Five Questions About Any Song That You Should Be Able to Answer
The kind of things you can learn from a song can be summarized by listening to that song enough that you know it by heart, both to sing it, and perhaps to play it. Then answer the following five questions:
- What is the one characteristic about this song that you like the most? It could be anything, including aspects that aren’t necessarily songwriting qualities, such as vocal style, performance style, the chorus melody, a particular bit of lyric (a lyrical hook), etc.
- What, if anything, surprises you about this song? Does it stray outside of the genre you expect from the performer/performing group? Is there something about the instrumentation, melodies or chords that go beyond what you were expecting?
- Are there any obvious similarities or differences when you compare the different melodies (verse, chorus, other) that happen in this song?

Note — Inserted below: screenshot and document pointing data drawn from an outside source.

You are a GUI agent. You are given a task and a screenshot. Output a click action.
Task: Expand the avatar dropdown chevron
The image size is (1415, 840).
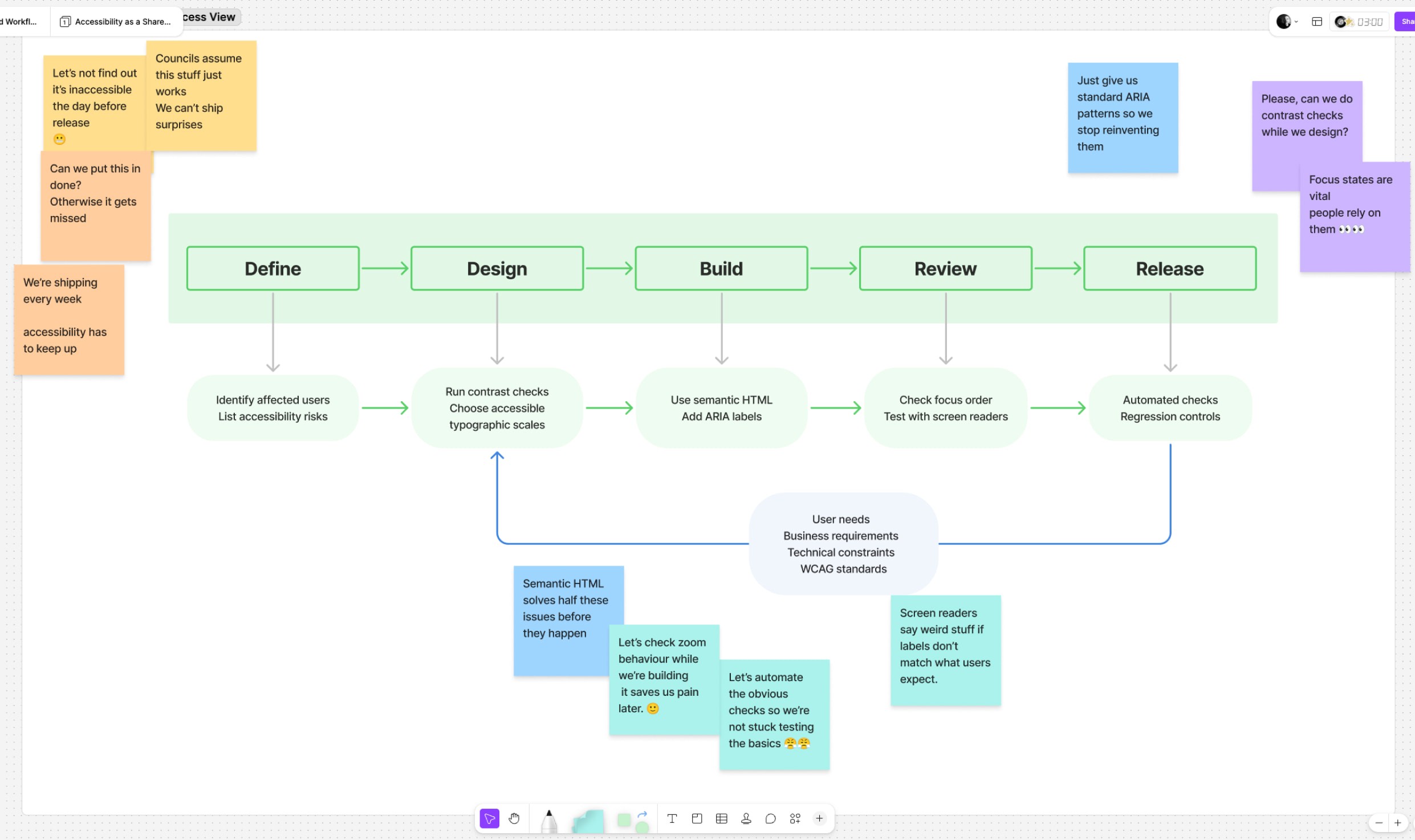tap(1296, 22)
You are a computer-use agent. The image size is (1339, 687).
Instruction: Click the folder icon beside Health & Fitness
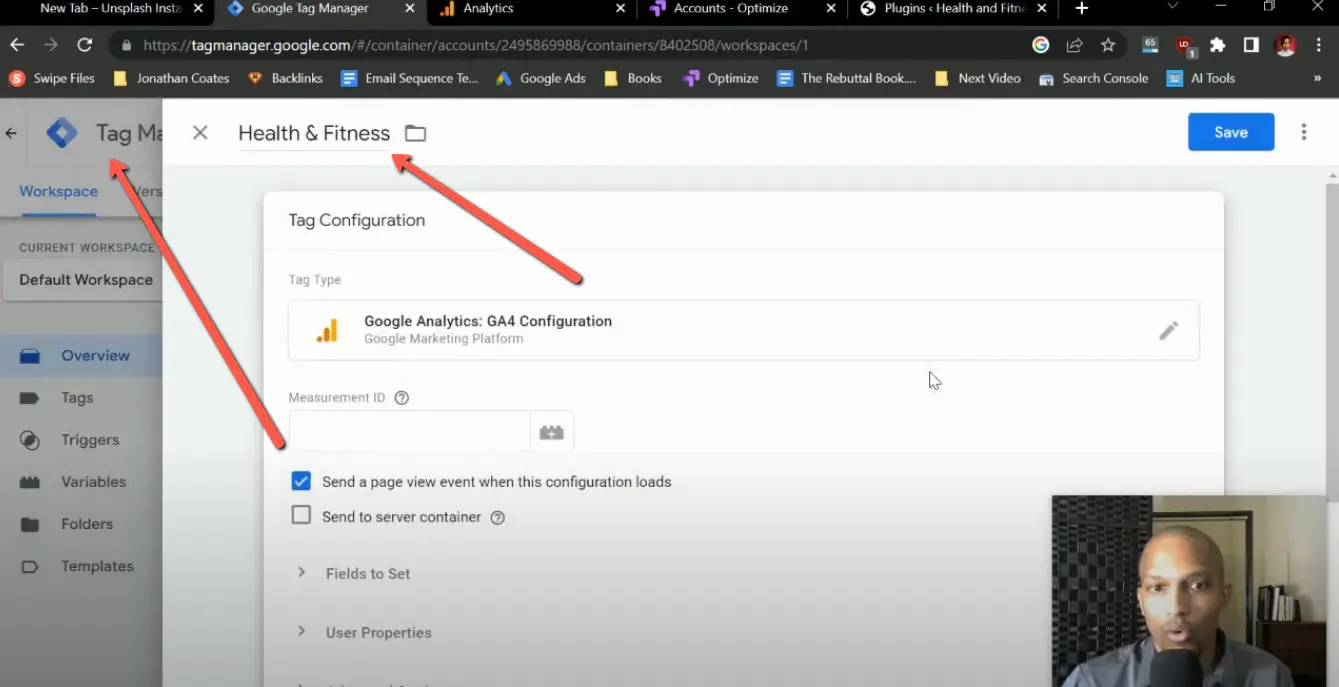tap(415, 132)
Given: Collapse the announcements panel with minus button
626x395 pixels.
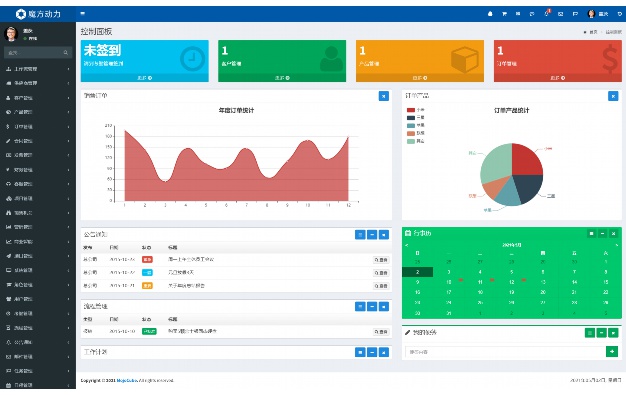Looking at the screenshot, I should click(372, 235).
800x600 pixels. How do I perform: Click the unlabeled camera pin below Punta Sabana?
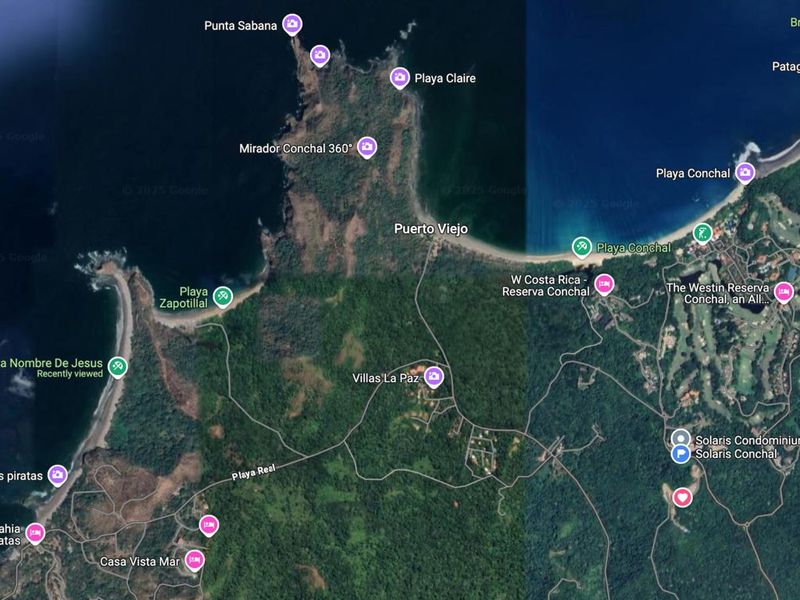tap(320, 55)
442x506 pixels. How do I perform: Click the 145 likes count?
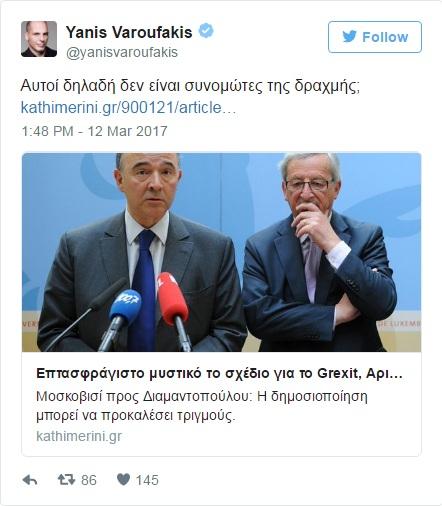click(x=147, y=480)
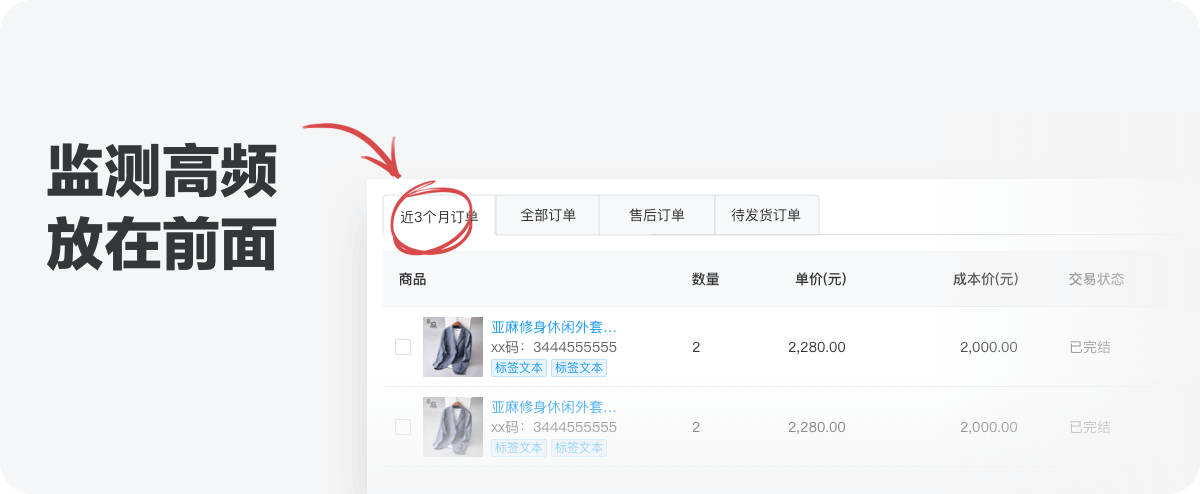Tick the checkbox beside the gray jacket row
Viewport: 1200px width, 494px height.
(x=403, y=427)
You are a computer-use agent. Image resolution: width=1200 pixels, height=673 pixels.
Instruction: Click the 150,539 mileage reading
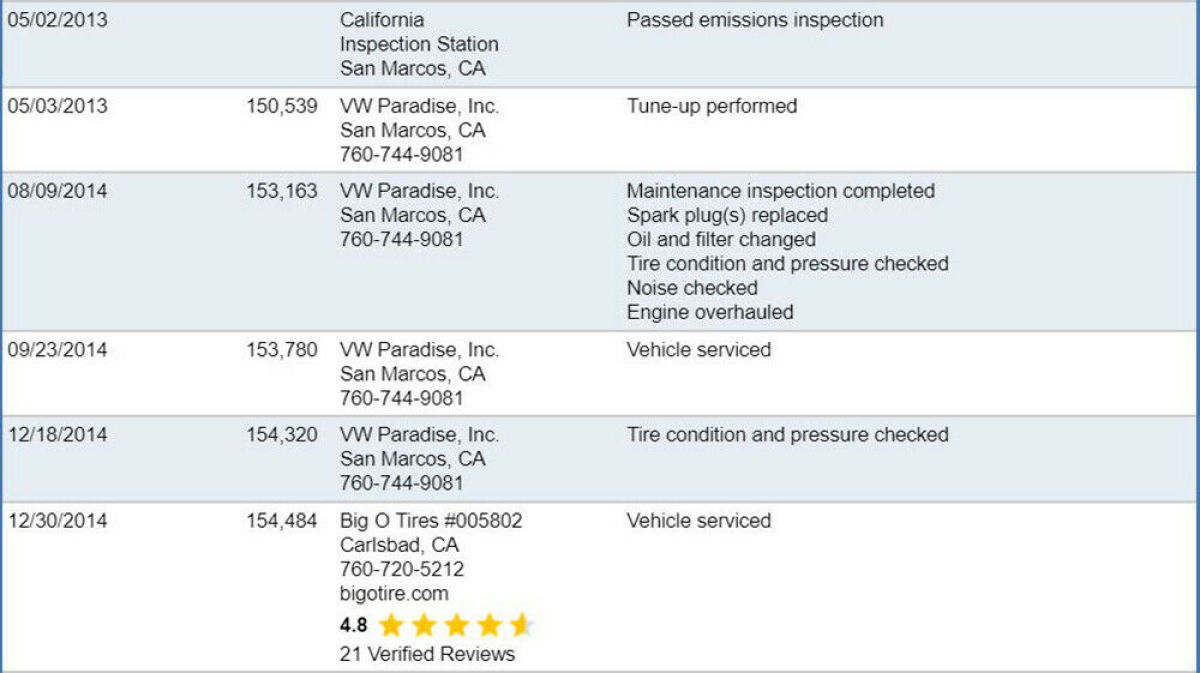282,106
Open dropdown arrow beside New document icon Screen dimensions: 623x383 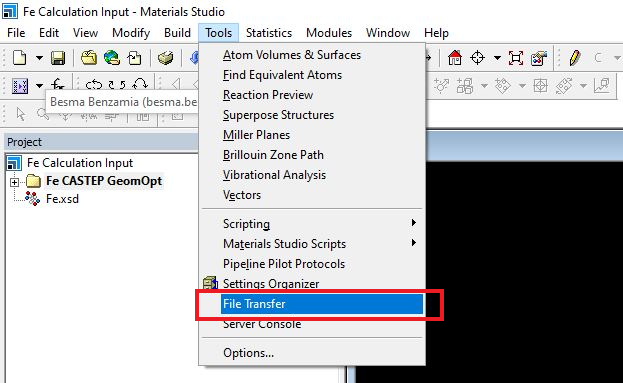coord(39,58)
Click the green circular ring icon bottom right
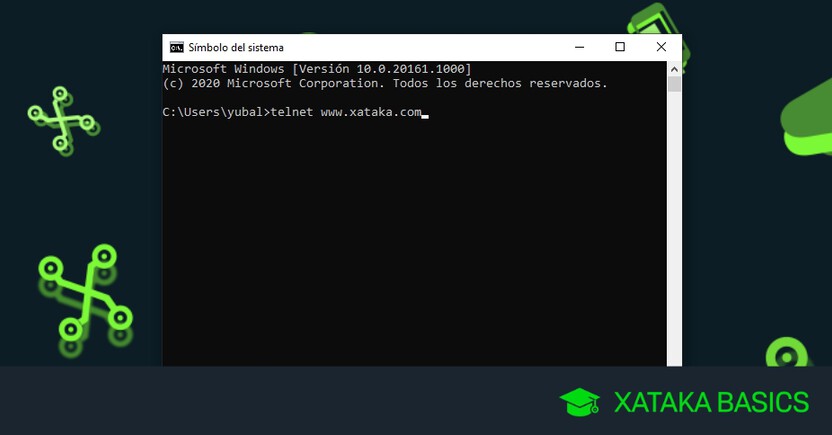Image resolution: width=832 pixels, height=435 pixels. 786,357

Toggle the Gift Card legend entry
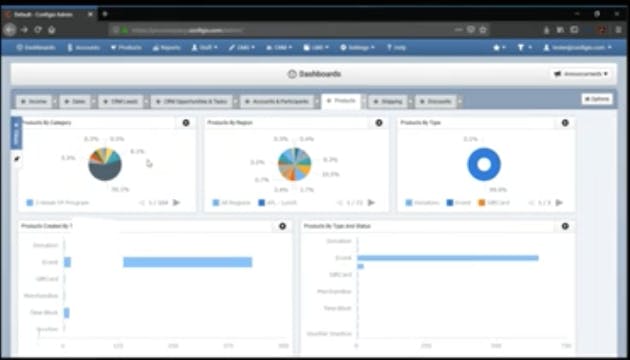pos(494,203)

- If you were to shorten or lengthen this song by 30 seconds, what change would you make? What could you remove that would maintain the integrity of the song? How would you make this song 30 seconds longer?
- What are the lines of lyric that you think are the most powerful? If you were asked to contribute an extra verse lyric, what might it be?
No doubt there are probably a lot more questions you could ask about a song, and if you’re coming up with your own questionnaire-style analysis form, feel free to include whichever questions apply to the kinds of songs you’re likely to listen to.
If I were to answer those five questions after listening to, let’s say, U2’s “Sunday Bloody Sunday”, I’d probably answer this way:
- I particularly like the sparse, military-style drum beat. It’s unique enough to get my attention.
- I’m surprised by how repetitive the song is without being tiresome.
- The verse melodies tend to move in an upward direction while the chorus hook moves downward. I like that contrast.
- To shorten it, I’d try diving into verse 1 without the intro. Could also try the song without the guitar-based instrumental at 2’38”. To lengthen the song, it could probably work with a longer guitar solo at 2’38”.
- Lots of powerful lyrics in this song, but the ones that resonate with me are “There’s many lost, but tell me who has won” and “When fact is fiction and TV reality”.
By doing this kind of analysis, you’re allowing every song you to the opportunity to act as a musical model. In so doing, you’ll find that those songs will start to guide the way you write, and you’ll find that any good song you listen to will serve to improve your own songwriting technique.